Stored data entries:
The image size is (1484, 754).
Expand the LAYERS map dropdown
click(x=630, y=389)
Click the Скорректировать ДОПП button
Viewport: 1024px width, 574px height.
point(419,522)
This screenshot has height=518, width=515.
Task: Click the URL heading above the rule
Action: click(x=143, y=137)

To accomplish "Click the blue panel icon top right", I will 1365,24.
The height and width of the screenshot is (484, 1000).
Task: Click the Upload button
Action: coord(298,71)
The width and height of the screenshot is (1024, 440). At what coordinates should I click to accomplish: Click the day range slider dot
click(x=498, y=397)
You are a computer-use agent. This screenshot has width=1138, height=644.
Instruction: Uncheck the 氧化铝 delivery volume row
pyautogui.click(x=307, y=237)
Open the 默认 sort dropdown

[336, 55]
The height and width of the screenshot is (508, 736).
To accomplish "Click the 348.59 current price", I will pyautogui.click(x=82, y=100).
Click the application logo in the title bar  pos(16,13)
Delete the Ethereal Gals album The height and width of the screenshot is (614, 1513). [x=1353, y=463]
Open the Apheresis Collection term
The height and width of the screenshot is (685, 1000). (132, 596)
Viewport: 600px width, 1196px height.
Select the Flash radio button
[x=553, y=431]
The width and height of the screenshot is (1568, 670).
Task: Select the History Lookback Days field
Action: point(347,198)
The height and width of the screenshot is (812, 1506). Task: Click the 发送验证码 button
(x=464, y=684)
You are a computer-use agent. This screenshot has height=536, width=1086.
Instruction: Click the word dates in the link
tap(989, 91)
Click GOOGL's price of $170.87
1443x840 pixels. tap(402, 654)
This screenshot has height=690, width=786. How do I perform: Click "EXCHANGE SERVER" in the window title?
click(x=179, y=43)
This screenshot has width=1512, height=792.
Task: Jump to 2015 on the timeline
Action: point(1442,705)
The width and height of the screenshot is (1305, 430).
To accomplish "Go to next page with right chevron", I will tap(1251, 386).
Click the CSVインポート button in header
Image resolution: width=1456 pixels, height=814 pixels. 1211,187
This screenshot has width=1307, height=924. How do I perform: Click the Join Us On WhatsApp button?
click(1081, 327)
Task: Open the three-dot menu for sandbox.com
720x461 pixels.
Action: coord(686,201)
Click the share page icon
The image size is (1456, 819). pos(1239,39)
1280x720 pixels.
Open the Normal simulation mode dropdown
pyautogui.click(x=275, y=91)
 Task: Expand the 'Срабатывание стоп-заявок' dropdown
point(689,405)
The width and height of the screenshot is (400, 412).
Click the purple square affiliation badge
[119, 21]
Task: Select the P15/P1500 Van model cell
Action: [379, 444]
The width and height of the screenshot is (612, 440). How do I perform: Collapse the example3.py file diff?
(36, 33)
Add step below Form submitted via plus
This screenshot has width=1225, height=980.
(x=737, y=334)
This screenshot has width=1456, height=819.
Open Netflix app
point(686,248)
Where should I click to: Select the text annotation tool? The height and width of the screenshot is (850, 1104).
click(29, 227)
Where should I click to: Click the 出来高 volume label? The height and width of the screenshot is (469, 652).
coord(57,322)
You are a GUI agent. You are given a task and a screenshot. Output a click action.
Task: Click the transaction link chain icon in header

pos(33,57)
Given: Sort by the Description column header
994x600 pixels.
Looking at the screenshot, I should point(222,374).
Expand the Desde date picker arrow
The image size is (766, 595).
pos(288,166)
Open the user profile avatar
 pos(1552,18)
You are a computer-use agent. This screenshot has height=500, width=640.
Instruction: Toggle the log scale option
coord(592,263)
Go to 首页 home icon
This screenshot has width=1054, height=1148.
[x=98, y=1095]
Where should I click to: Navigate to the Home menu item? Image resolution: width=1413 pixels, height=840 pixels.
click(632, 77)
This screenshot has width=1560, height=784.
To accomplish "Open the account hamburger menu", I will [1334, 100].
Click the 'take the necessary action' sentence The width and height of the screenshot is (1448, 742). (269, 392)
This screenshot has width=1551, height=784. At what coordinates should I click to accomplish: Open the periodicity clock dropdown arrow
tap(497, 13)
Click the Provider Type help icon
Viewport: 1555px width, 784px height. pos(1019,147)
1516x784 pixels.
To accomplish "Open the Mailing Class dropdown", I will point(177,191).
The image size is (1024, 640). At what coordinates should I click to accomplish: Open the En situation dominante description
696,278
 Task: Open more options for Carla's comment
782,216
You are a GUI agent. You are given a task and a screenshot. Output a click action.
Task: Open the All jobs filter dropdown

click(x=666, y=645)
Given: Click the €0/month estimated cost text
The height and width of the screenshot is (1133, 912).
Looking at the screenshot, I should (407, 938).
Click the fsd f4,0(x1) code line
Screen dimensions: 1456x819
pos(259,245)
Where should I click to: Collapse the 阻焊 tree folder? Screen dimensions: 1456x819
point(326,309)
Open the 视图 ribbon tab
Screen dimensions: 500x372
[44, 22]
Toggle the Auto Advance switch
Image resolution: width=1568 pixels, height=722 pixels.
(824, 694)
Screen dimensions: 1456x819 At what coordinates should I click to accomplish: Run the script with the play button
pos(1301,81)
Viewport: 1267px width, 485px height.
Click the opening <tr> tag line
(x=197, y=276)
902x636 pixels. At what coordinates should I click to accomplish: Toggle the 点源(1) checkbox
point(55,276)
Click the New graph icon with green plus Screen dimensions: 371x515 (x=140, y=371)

* _What you will do_
Reproduce the rows from the line containing "902x636 pixels. At" through the end of the rows, both ends included, leaving the requests unchanged. Scale every coordinate in the answers by 1.55 and round to whole numbers, with halves rounding up.

* _Expected answer_
902x636 pixels. At what coordinates should I click to accomplish: Toggle the 点源(1) checkbox
point(85,428)
Click the New graph icon with green plus Screen dimensions: 371x515 (x=217, y=575)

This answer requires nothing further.